Items from a dataset:
────────────────

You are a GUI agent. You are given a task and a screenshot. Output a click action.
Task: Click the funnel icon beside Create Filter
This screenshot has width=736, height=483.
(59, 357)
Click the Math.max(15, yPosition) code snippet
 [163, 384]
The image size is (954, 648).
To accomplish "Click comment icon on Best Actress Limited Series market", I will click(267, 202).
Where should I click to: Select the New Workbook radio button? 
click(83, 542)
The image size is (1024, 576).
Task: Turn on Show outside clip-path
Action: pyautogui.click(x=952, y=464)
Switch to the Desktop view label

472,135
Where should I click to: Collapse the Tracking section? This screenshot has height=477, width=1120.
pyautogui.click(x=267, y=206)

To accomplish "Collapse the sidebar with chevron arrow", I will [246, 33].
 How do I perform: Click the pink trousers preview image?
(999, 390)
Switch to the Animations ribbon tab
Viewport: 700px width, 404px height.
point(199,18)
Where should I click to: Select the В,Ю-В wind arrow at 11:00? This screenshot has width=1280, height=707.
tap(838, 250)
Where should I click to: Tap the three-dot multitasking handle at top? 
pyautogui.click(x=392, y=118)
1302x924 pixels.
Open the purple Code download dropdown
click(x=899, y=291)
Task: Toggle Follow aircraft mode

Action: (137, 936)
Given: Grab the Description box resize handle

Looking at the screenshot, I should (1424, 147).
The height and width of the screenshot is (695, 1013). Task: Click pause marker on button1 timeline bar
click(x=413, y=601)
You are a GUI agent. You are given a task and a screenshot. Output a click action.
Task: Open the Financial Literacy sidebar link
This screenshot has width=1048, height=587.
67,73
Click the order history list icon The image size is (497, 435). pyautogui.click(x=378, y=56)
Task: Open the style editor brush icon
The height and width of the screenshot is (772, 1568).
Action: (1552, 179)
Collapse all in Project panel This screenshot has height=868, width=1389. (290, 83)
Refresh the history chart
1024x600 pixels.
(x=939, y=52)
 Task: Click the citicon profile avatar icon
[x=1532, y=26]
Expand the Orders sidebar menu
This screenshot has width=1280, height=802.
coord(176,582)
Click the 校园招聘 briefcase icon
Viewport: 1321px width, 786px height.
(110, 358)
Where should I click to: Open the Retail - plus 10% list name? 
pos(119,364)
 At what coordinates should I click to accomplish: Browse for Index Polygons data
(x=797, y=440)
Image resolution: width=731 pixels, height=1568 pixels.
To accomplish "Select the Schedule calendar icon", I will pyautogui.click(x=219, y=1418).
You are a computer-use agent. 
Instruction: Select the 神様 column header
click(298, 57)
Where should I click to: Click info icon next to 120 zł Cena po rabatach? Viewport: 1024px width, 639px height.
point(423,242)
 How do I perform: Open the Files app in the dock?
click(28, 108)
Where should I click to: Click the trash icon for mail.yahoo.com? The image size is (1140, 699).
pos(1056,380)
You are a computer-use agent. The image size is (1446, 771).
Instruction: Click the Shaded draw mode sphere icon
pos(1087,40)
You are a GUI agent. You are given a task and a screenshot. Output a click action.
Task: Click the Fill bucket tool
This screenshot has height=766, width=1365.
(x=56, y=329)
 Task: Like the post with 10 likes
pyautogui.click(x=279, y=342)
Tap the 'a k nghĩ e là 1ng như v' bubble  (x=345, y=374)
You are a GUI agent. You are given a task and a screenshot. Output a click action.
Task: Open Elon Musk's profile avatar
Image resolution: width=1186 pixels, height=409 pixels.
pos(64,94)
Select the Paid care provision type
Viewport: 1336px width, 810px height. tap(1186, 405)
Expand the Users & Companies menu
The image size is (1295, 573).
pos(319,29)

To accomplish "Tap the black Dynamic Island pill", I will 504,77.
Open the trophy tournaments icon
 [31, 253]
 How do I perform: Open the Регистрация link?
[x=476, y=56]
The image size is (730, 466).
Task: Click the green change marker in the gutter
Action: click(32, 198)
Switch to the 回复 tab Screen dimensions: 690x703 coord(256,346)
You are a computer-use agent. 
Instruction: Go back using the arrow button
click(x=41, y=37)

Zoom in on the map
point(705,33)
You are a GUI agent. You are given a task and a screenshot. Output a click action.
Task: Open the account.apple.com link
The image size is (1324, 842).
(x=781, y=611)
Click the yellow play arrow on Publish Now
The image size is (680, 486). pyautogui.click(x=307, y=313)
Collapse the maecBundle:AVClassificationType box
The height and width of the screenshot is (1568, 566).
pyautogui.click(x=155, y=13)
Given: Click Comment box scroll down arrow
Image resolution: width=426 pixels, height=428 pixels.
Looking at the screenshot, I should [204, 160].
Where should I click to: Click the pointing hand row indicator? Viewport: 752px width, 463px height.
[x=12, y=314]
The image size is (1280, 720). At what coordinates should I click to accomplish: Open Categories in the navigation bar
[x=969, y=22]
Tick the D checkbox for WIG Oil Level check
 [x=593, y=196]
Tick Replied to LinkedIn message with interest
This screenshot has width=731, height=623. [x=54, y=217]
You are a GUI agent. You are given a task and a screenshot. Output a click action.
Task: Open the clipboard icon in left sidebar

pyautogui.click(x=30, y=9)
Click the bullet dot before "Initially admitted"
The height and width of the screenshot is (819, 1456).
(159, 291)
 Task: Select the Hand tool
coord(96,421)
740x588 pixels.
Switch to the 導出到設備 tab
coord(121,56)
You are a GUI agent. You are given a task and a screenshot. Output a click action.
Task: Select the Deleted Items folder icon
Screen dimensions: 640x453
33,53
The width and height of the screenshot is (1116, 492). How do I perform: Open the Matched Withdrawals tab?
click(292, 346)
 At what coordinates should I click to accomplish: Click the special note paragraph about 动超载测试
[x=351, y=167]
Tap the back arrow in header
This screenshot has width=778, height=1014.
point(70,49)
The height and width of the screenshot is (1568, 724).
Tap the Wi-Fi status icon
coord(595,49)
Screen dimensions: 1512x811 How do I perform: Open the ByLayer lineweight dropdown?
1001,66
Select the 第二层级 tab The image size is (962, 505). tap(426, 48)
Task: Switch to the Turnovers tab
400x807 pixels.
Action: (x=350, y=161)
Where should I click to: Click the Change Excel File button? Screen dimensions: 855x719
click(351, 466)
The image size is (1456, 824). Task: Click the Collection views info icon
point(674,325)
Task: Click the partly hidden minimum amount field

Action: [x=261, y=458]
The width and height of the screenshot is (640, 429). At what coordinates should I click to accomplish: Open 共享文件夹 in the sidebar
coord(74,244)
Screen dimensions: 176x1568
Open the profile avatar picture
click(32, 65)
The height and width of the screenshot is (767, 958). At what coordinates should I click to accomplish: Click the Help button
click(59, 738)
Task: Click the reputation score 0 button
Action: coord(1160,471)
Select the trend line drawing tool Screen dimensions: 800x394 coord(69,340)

────────────────

ASSIGNMENT: The response should consist of all the entries, reproduced word for word.

TASK SOLUTION:
You are a GUI agent. You are given a task and a screenshot. Output a click action.
Task: Click the funnel icon beside Create Filter
This screenshot has width=736, height=483.
(59, 357)
Click the Math.max(15, yPosition) code snippet
 [163, 384]
The image size is (954, 648).
To accomplish "Click comment icon on Best Actress Limited Series market", I will click(267, 202).
Where should I click to: Select the New Workbook radio button? 
click(83, 542)
The image size is (1024, 576).
Task: Turn on Show outside clip-path
Action: pyautogui.click(x=952, y=464)
Switch to the Desktop view label

472,135
Where should I click to: Collapse the Tracking section? This screenshot has height=477, width=1120.
pyautogui.click(x=267, y=206)

To accomplish "Collapse the sidebar with chevron arrow", I will [246, 33].
 How do I perform: Click the pink trousers preview image?
(999, 390)
Switch to the Animations ribbon tab
Viewport: 700px width, 404px height.
point(199,18)
Where should I click to: Select the В,Ю-В wind arrow at 11:00? This screenshot has width=1280, height=707.
tap(838, 250)
Where should I click to: Tap the three-dot multitasking handle at top? 
pyautogui.click(x=392, y=118)
1302x924 pixels.
Open the purple Code download dropdown
click(x=899, y=291)
Task: Toggle Follow aircraft mode

Action: (137, 936)
Given: Grab the Description box resize handle

Looking at the screenshot, I should (1424, 147).
The height and width of the screenshot is (695, 1013). Task: Click pause marker on button1 timeline bar
click(x=413, y=601)
You are a GUI agent. You are given a task and a screenshot. Output a click action.
Task: Open the Financial Literacy sidebar link
This screenshot has width=1048, height=587.
67,73
Click the order history list icon The image size is (497, 435). pyautogui.click(x=378, y=56)
Task: Open the style editor brush icon
The height and width of the screenshot is (772, 1568).
Action: (1552, 179)
Collapse all in Project panel This screenshot has height=868, width=1389. (290, 83)
Refresh the history chart
1024x600 pixels.
(x=939, y=52)
 Task: Click the citicon profile avatar icon
[x=1532, y=26]
Expand the Orders sidebar menu
This screenshot has width=1280, height=802.
coord(176,582)
Click the 校园招聘 briefcase icon
Viewport: 1321px width, 786px height.
(110, 358)
Where should I click to: Open the Retail - plus 10% list name? 
pos(119,364)
 At what coordinates should I click to accomplish: Browse for Index Polygons data
(x=797, y=440)
Image resolution: width=731 pixels, height=1568 pixels.
To accomplish "Select the Schedule calendar icon", I will pyautogui.click(x=219, y=1418).
You are a computer-use agent. 
Instruction: Select the 神様 column header
click(298, 57)
Where should I click to: Click info icon next to 120 zł Cena po rabatach? Viewport: 1024px width, 639px height.
point(423,242)
 How do I perform: Open the Files app in the dock?
click(28, 108)
Where should I click to: Click the trash icon for mail.yahoo.com? The image size is (1140, 699).
pos(1056,380)
You are a computer-use agent. The image size is (1446, 771).
Instruction: Click the Shaded draw mode sphere icon
pos(1087,40)
You are a GUI agent. You are given a task and a screenshot. Output a click action.
Task: Click the Fill bucket tool
This screenshot has height=766, width=1365.
(x=56, y=329)
 Task: Like the post with 10 likes
pyautogui.click(x=279, y=342)
Tap the 'a k nghĩ e là 1ng như v' bubble  (x=345, y=374)
You are a GUI agent. You are given a task and a screenshot. Output a click action.
Task: Open Elon Musk's profile avatar
Image resolution: width=1186 pixels, height=409 pixels.
pos(64,94)
Select the Paid care provision type
Viewport: 1336px width, 810px height. tap(1186, 405)
Expand the Users & Companies menu
The image size is (1295, 573).
pos(319,29)

To accomplish "Tap the black Dynamic Island pill", I will 504,77.
Open the trophy tournaments icon
 [31, 253]
 How do I perform: Open the Регистрация link?
[x=476, y=56]
The image size is (730, 466).
Task: Click the green change marker in the gutter
Action: click(32, 198)
Switch to the 回复 tab Screen dimensions: 690x703 coord(256,346)
You are a computer-use agent. 
Instruction: Go back using the arrow button
click(x=41, y=37)

Zoom in on the map
point(705,33)
You are a GUI agent. You are given a task and a screenshot. Output a click action.
Task: Open the account.apple.com link
The image size is (1324, 842).
(x=781, y=611)
Click the yellow play arrow on Publish Now
The image size is (680, 486). pyautogui.click(x=307, y=313)
Collapse the maecBundle:AVClassificationType box
The height and width of the screenshot is (1568, 566).
pyautogui.click(x=155, y=13)
Given: Click Comment box scroll down arrow
Image resolution: width=426 pixels, height=428 pixels.
Looking at the screenshot, I should [204, 160].
Where should I click to: Click the pointing hand row indicator? Viewport: 752px width, 463px height.
[x=12, y=314]
The image size is (1280, 720). At what coordinates should I click to accomplish: Open Categories in the navigation bar
[x=969, y=22]
Tick the D checkbox for WIG Oil Level check
 [x=593, y=196]
Tick Replied to LinkedIn message with interest
This screenshot has width=731, height=623. [x=54, y=217]
You are a GUI agent. You are given a task and a screenshot. Output a click action.
Task: Open the clipboard icon in left sidebar

pyautogui.click(x=30, y=9)
Click the bullet dot before "Initially admitted"
The height and width of the screenshot is (819, 1456).
(159, 291)
 Task: Select the Hand tool
coord(96,421)
740x588 pixels.
Switch to the 導出到設備 tab
coord(121,56)
You are a GUI agent. You are given a task and a screenshot. Output a click action.
Task: Select the Deleted Items folder icon
Screen dimensions: 640x453
33,53
The width and height of the screenshot is (1116, 492). How do I perform: Open the Matched Withdrawals tab?
click(292, 346)
 At what coordinates should I click to accomplish: Click the special note paragraph about 动超载测试
[x=351, y=167]
Tap the back arrow in header
This screenshot has width=778, height=1014.
point(70,49)
The height and width of the screenshot is (1568, 724).
Tap the Wi-Fi status icon
coord(595,49)
Screen dimensions: 1512x811 How do I perform: Open the ByLayer lineweight dropdown?
1001,66
Select the 第二层级 tab The image size is (962, 505). tap(426, 48)
Task: Switch to the Turnovers tab
400x807 pixels.
Action: (x=350, y=161)
Where should I click to: Click the Change Excel File button? Screen dimensions: 855x719
click(351, 466)
The image size is (1456, 824). Task: Click the Collection views info icon
point(674,325)
Task: Click the partly hidden minimum amount field

Action: [x=261, y=458]
The width and height of the screenshot is (640, 429). At what coordinates should I click to accomplish: Open 共享文件夹 in the sidebar
coord(74,244)
Screen dimensions: 176x1568
Open the profile avatar picture
click(32, 65)
The height and width of the screenshot is (767, 958). At what coordinates should I click to accomplish: Click the Help button
click(59, 738)
Task: Click the reputation score 0 button
Action: coord(1160,471)
Select the trend line drawing tool Screen dimensions: 800x394 coord(69,340)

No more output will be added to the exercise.